Palestinian casualties

Goldstein murdered 29 Palestinians in the attack, including six children fourteen years old or younger.[43] Several people were left with paralyzing wounds. Palestinians count the number of murdered to include those who later expired or were shot outside the mosque in the immediate aftermath.[33]


Israeli government

The Kach movement, with which Goldstein was affiliated, was outlawed as a terrorist organization after issuing statements supporting Goldstein.[44] The cabinet decided to confiscate the weapons of a small number[45] they regarded as right-wing extremists and put them in administrative detention, all the while denying the PLO's request that all settlers be disarmed and that an international force be established to protect Palestinians from Israeli aggression. The Israeli government also took extreme measures against Palestinians following the massacre, banning them from certain streets in Hebron, such as Al-Shuhada Street, where many Palestinians have homes and businesses, and opening them to the exclusive access of Jewish Israelis and foreign tourists.[46]
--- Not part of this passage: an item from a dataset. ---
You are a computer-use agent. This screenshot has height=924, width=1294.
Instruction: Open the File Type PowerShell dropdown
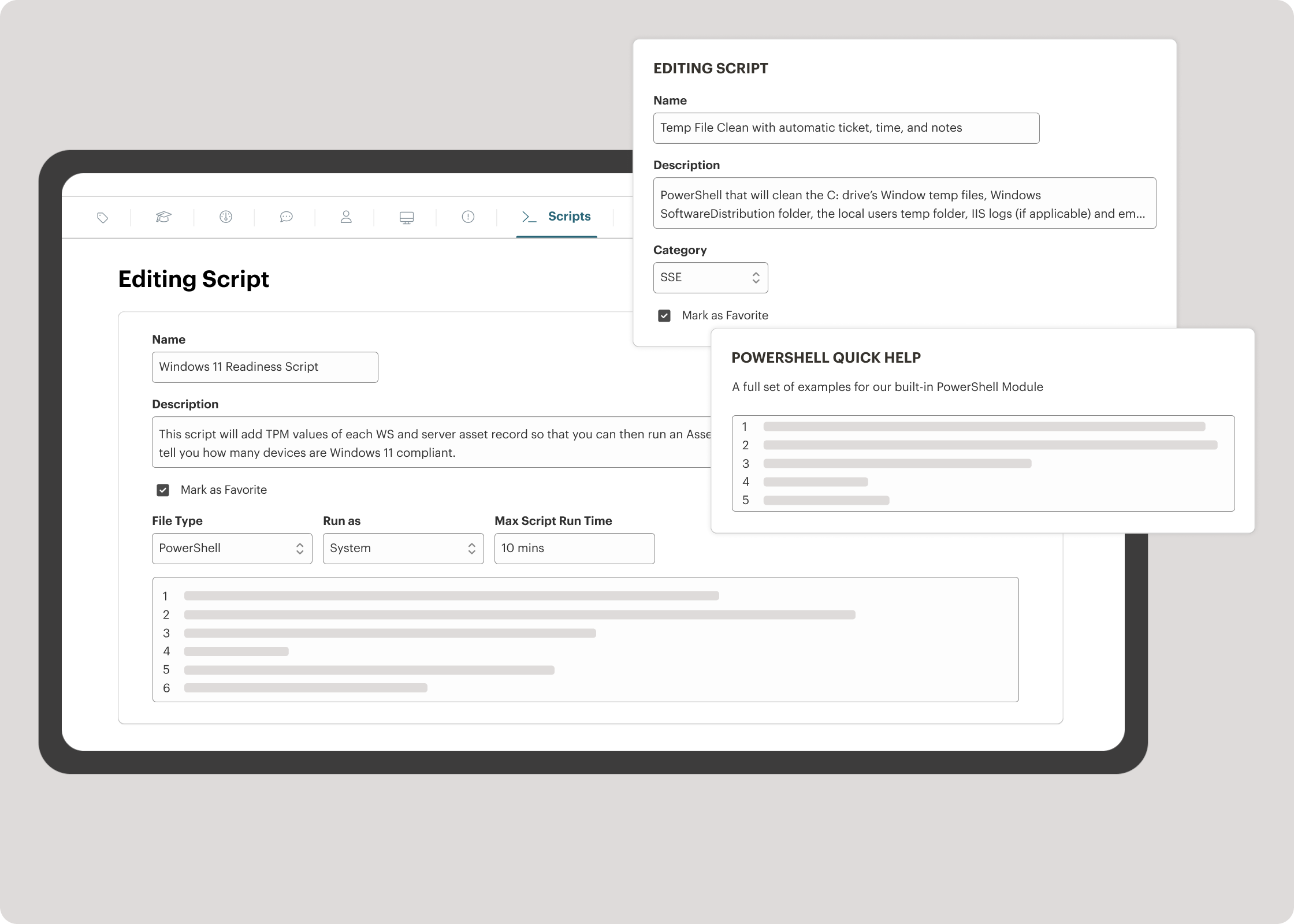pyautogui.click(x=232, y=548)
In an address to the Knesset, Prime Minister Yitzhak Rabin denounced Goldstein. Rabin, addressing not just Goldstein and his legacy, but also other settlers he regarded as militant, declared,

You are not part of the community of Israel... You are not part of the national democratic camp which we all belong to in this house, and many of the people despise you. You are not partners in the Zionist enterprise. You are a foreign implant. You are an errant weed. Sensible Judaism spits you out. You placed yourself outside the wall of Jewish law... We say to this horrible man and those like him: you are a shame on Zionism and an embarrassment to Judaism.[8]

Rabin considered that his failure to close down the Jewish settlements in Hebron after the massacre one of his greatest political mistakes.[47] He was himself assassinated by another right-wing extremist one and a half years later, after signing the Oslo Accords.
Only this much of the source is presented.